Une exécution commandée par son père qui tourne au vinaigre, une bagarre dans une fête de lycéens où Jacob manque tuer un autre adolescent et le jeune homme, qui se sent déjà étouffé par son père et par la petite ville dans laquelle il vit, voit les rares portes de sortie se refermer devant lui.
C’est finalement une histoire vieille comme le monde que conte David Joy. Pour pouvoir vivre sa vie, pour gagner sa liberté, Jacob doit tuer le père. Et la façon dont l’étau se resserre sur lui ne lui laisse pas le choix. Il va falloir le faire vite et aucun retour ne sera possible.
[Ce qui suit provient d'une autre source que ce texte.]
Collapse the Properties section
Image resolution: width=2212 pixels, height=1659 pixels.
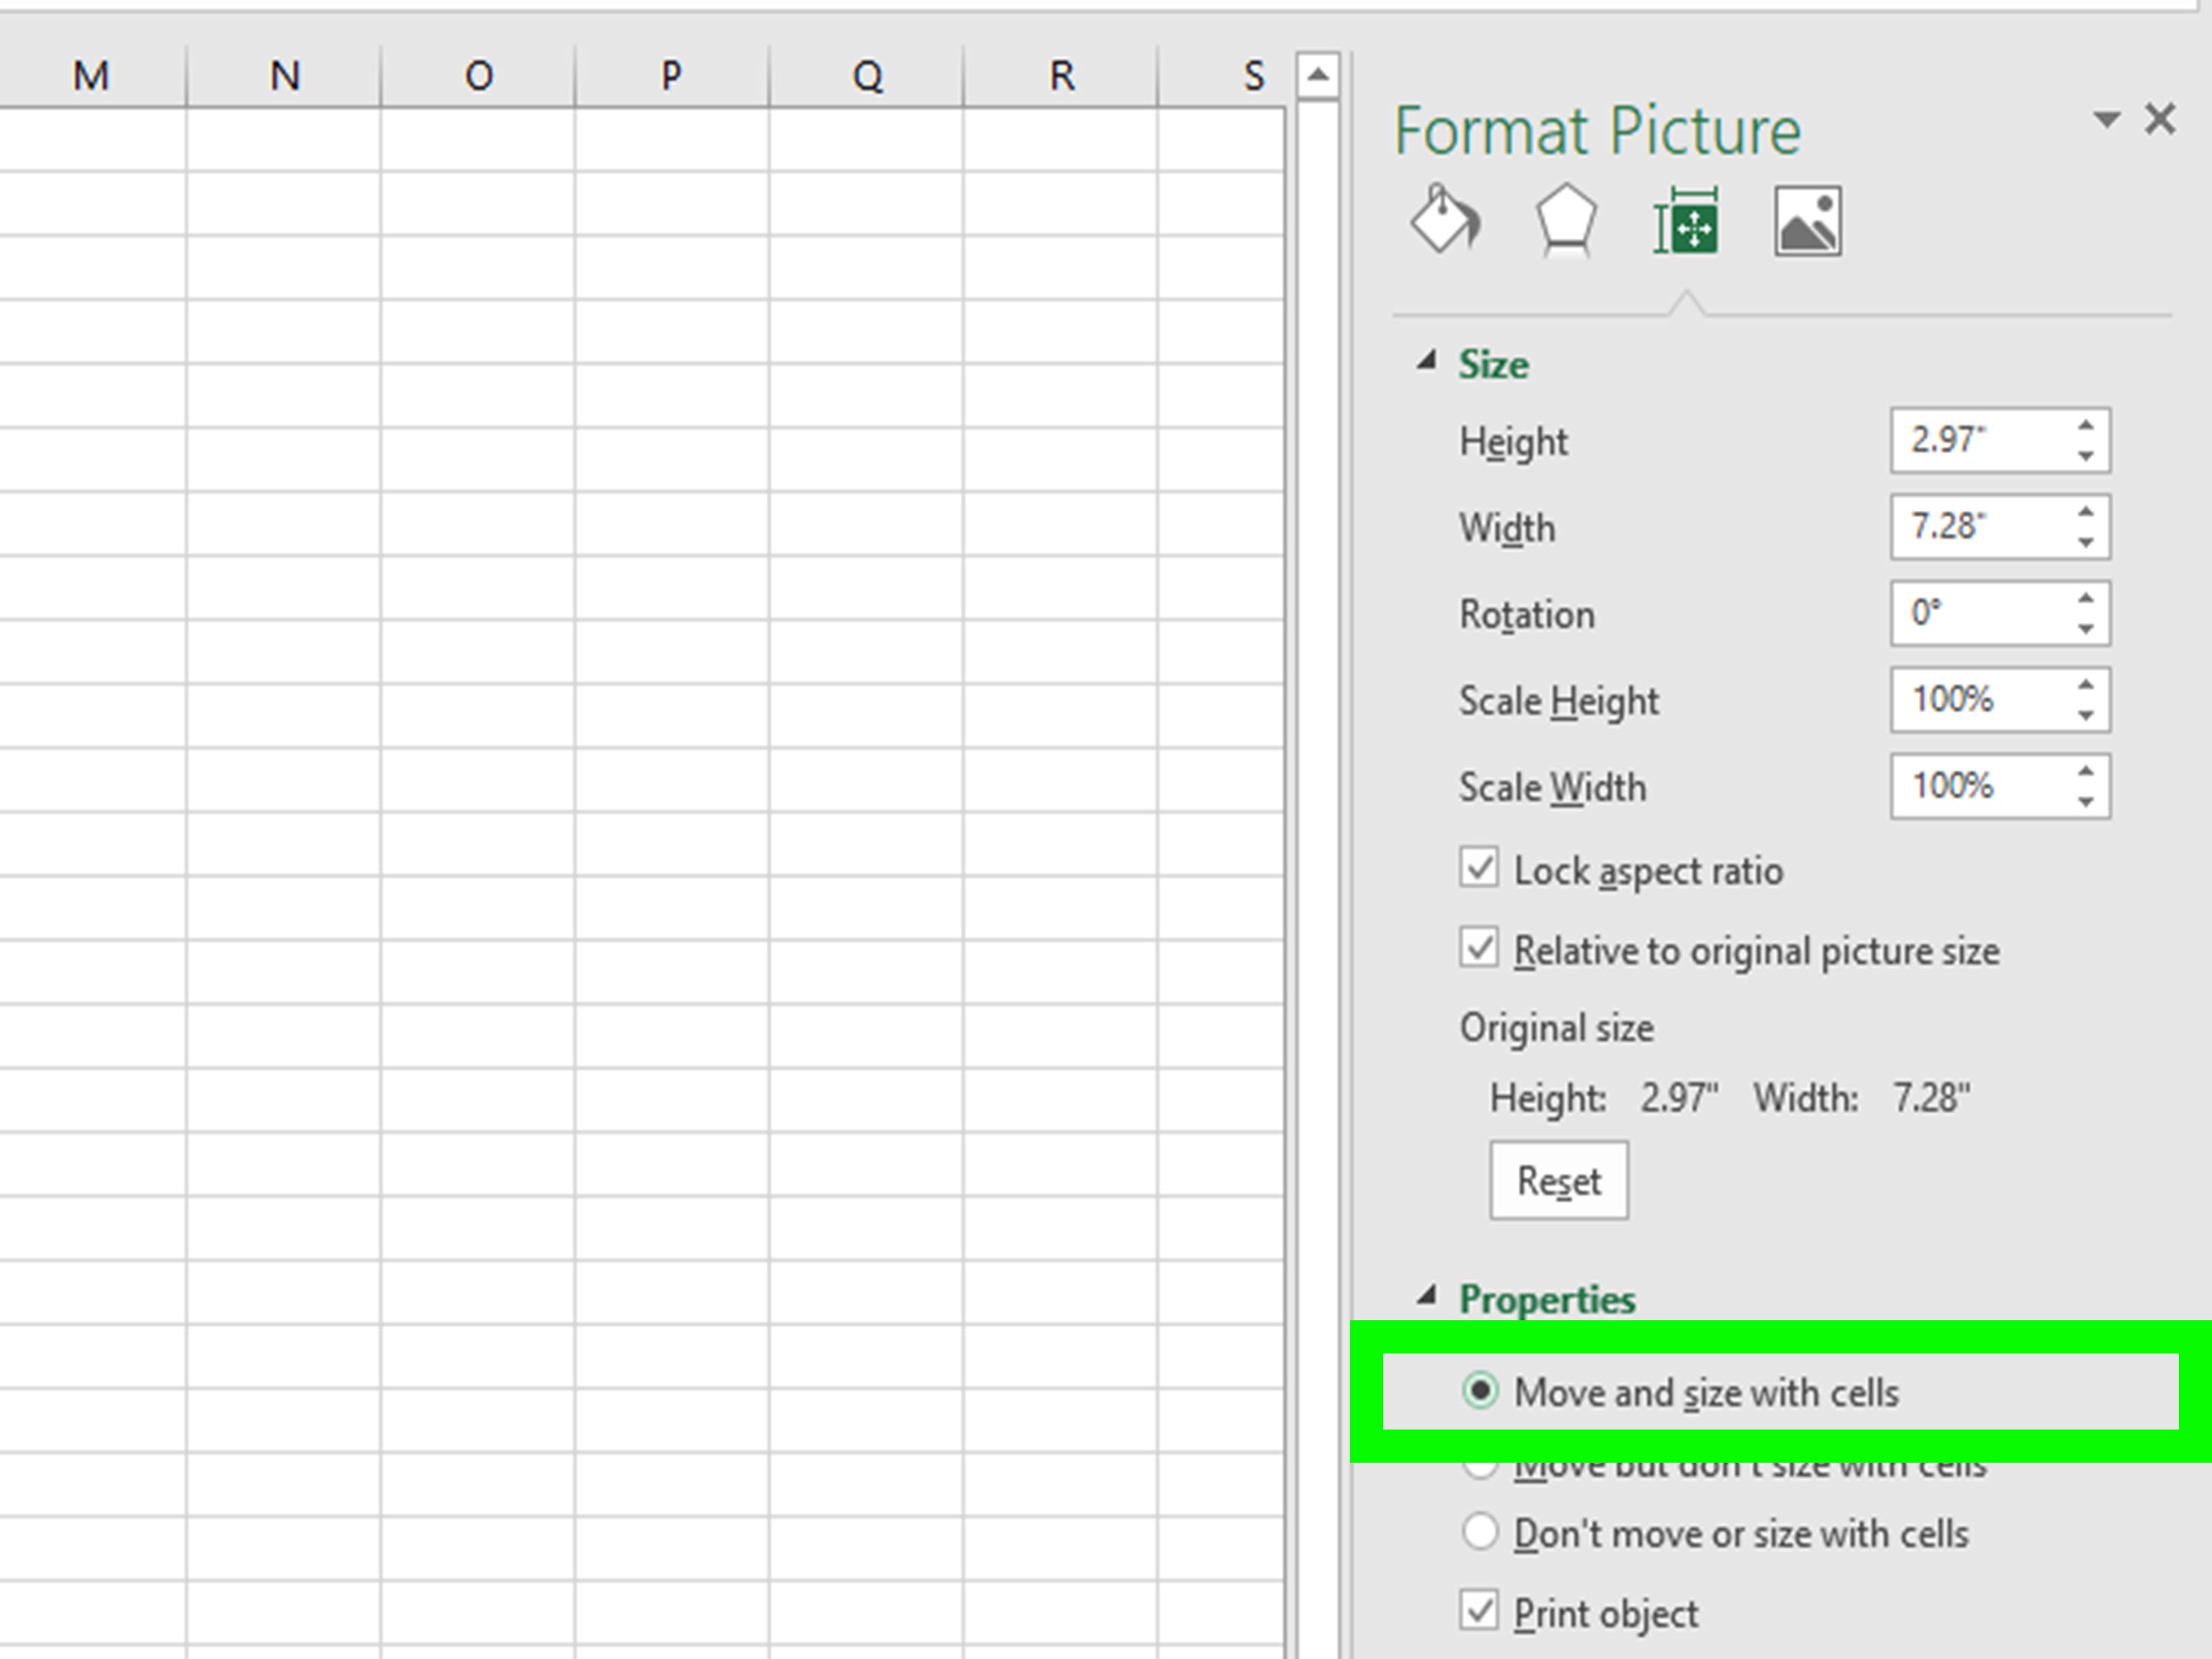click(1428, 1297)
De toute manière, les tourments qui agitent Jacob, son besoin d’aider Maggie à partir – comme une fuite par procuration – rendent son départ impérieux, fusse les pieds devant.
Si les personnages qui s’agitent autour de Jacob, son père, la petite amie de ce dernier, ses hommes de main ou les policiers à sa solde peuvent apparaître monolithiques voire caricaturaux, David Joy, par le biais de petits détails – la description d’une caravane, d’une fille endormie, quelques larmes – réussit à les rendre plus complexes qu’ils paraissent et, surtout, le personnage de Jacob, narrateur de l’histoire, est, lui, rendu dans toute son humanité, avec ses contradictions, ses lâchetés, son indécision et, finalement, sa détermination. Tout n’est sans doute pas parfait dans Là où les lumières se perdent, il y a des hauts, quelques bas, mais surtout de beaux moments de grâce. Et l’on se dit que si David Joy continue sur cette voie-là, ce sera un auteur à suivre très attentivement dans les prochaines années. En attendant on peut déjà lire ce premier roman, âpre, tragique et violent.
David Joy, Là où les lumières se perdent (Where All Light Tends to Go, 2015), Sonatine, 2016. Traduit par Fabrice Pointeau. 297 p.